The Associated Press
The Associated Press

North Korea’s state media – the only means North Korean people have of learning about the outside world – mentioned the scheduled summit between President Donald Trump and dictator Kim Jong-un in a report Friday, one of the few confirmations North Koreans know the summit is happening.

North Korea’s state newspaper Rodong Sinmun gave the summit a full front page report when Secretary of State Mike Pompeo visited Pyongyang in May but has since mostly refrained from mentioning that it was occurring. The Pompeo coverage was also believed to be the first time the June 12 date appeared in North Korean media.

That coverage also described the summit as an “excellent first step toward promotion of the positive situation development in the Korean peninsula.”

On Friday, North Koreans read in a Korean Central News Agency (KCNA) report that the foreign minister of Singapore, Vivian Balakrishnan, visited Pyongyang to share “in-depth views on further developing the friendly and cooperative relations between the two countries” with his North Korean counterpart Ri Yong Ho.

The report mentioned that the two discussed “the situation ahead of the DPRK-U.S. summit” without elaborating.

“North Korea’s state media kept quiet in the last couple of days about the time and date of the June 12 summit with the U.S.,” the South Korean newspaper Chosun Ilbo noted on Thursday, before the KCNA report surfaced. “Instead, they claimed that South Koreans are hailing their leader Kim Jong-un as ‘a leader worthy of praise as the pride of all the Korean people.'”

State media did not mention that Kim Yong-chol, a top North Korean diplomat and U.S. “specially designated” terrorist, visited President Trump personally to deliver a letter to the White House last week, Chosun Ilbo reported.

The summit did receive at least one other mention in KCNA this week: a passing note in a belligerent piece warning the Japanese government to stop trying to influence the United States. Prime Minister Shinzo Abe visited the White House on Thursday and urged President Trump to discuss the hundreds of Japanese citizens Tokyo has reason to believe were abducted by North Korea and remain missing. North Korea has admitted to kidnapping 13 Japanese citizens.
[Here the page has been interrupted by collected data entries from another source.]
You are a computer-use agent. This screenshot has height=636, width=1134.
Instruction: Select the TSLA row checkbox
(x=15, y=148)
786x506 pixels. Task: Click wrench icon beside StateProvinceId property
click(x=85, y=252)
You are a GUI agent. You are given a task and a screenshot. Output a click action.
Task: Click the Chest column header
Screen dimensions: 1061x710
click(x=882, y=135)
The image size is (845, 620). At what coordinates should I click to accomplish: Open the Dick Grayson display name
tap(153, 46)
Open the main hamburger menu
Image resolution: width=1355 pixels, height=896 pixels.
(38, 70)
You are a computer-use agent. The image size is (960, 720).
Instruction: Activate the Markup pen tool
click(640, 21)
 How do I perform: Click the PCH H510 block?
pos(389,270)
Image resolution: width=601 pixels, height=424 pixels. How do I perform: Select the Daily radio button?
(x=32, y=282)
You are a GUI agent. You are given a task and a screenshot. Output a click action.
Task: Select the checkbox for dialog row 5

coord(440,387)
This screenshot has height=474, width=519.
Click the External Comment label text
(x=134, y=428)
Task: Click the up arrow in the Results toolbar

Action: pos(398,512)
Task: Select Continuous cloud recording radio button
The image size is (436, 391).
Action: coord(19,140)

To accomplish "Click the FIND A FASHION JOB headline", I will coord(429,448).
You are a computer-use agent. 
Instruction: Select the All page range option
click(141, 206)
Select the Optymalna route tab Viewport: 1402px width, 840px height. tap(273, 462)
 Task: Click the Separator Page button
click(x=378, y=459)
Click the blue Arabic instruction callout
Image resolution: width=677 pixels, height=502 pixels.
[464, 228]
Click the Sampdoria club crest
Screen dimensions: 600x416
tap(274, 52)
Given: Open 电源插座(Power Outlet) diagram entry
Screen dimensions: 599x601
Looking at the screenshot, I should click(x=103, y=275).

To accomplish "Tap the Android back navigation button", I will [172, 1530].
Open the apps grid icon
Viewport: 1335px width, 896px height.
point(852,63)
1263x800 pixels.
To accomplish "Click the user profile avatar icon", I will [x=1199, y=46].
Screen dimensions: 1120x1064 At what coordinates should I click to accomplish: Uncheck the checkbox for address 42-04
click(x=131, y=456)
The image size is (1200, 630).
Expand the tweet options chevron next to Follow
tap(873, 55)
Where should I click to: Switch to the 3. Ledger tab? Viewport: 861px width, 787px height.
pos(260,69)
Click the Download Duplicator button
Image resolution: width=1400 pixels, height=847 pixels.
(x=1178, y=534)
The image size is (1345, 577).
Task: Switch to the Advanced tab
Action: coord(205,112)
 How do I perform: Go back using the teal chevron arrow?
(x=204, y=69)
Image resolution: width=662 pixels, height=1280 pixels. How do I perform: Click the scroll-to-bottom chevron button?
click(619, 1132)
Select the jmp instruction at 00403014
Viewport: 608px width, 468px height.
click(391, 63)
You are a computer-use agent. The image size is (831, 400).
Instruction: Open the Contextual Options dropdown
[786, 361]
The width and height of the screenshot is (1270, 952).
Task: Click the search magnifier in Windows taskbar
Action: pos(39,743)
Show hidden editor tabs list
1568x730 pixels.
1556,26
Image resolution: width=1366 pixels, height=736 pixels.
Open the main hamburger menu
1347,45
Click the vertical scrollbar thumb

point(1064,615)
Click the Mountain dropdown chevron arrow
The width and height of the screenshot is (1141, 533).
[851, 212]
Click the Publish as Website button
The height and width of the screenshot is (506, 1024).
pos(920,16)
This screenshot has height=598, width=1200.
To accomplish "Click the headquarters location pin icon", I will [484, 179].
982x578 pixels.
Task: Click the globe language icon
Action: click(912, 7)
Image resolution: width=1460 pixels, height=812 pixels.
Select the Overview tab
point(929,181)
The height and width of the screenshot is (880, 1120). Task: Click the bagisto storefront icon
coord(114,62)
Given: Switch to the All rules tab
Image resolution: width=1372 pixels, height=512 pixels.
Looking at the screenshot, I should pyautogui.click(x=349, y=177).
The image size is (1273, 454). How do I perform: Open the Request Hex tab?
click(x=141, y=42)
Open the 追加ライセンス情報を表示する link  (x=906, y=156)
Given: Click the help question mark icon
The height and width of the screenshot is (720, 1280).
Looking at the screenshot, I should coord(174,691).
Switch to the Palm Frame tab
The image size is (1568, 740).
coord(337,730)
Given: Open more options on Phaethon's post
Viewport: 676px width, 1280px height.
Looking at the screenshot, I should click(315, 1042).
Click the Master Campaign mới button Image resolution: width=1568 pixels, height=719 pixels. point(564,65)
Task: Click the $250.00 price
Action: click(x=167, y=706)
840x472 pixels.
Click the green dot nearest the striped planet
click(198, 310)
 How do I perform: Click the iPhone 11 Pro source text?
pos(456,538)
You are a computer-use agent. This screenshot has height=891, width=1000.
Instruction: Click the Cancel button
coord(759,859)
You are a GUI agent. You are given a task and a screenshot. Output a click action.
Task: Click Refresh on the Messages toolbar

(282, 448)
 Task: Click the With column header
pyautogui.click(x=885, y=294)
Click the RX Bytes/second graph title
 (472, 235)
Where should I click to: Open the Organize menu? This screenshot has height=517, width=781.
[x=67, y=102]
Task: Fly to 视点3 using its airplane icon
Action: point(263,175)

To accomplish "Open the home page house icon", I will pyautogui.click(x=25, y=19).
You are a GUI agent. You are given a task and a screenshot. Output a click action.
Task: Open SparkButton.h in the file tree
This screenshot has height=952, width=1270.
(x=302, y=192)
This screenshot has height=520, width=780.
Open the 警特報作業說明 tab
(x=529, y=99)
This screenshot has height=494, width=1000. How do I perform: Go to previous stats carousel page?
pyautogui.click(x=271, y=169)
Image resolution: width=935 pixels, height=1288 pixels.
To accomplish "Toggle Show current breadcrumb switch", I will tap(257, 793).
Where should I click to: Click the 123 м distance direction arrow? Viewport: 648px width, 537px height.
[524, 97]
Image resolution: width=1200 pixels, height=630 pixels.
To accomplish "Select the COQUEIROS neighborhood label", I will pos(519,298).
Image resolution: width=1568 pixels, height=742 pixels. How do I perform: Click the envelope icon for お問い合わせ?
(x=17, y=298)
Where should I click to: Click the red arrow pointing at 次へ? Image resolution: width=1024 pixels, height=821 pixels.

“There is a beautiful port town, Niigata, facing the Sea of Japan. A mere 13-year-old girl living there was abducted by North Korea,” Abe recalled at the White House Thursday. “It is the long-held desire of the Japanese people to have her and all of the abductees come home so that the parents, while they are healthy, can embrace the girl and other abductees again in their arms.”

“On behalf of the citizens of Japan, I would like to thank President Trump and the people of the United States for their understanding and support toward the resolution of the abduction issue,” Abe said.

“The Abe group of Japan including Foreign Minister Kono are getting vocal about ‘maintenance of constant pressure of the international community on north Korea’ and ‘abduction issue’ here and there,” Rodong Sinmun relayed dismissively on Wednesday before Abe made his statements in Washington. Rodong complained that bringing up these human rights abuses was “unbecoming behavior” that allegedly revealed that Tokyo was “desperately trying to get rid of the ‘exclusion of Japan’ ahead of the DPRK-U.S. summit.”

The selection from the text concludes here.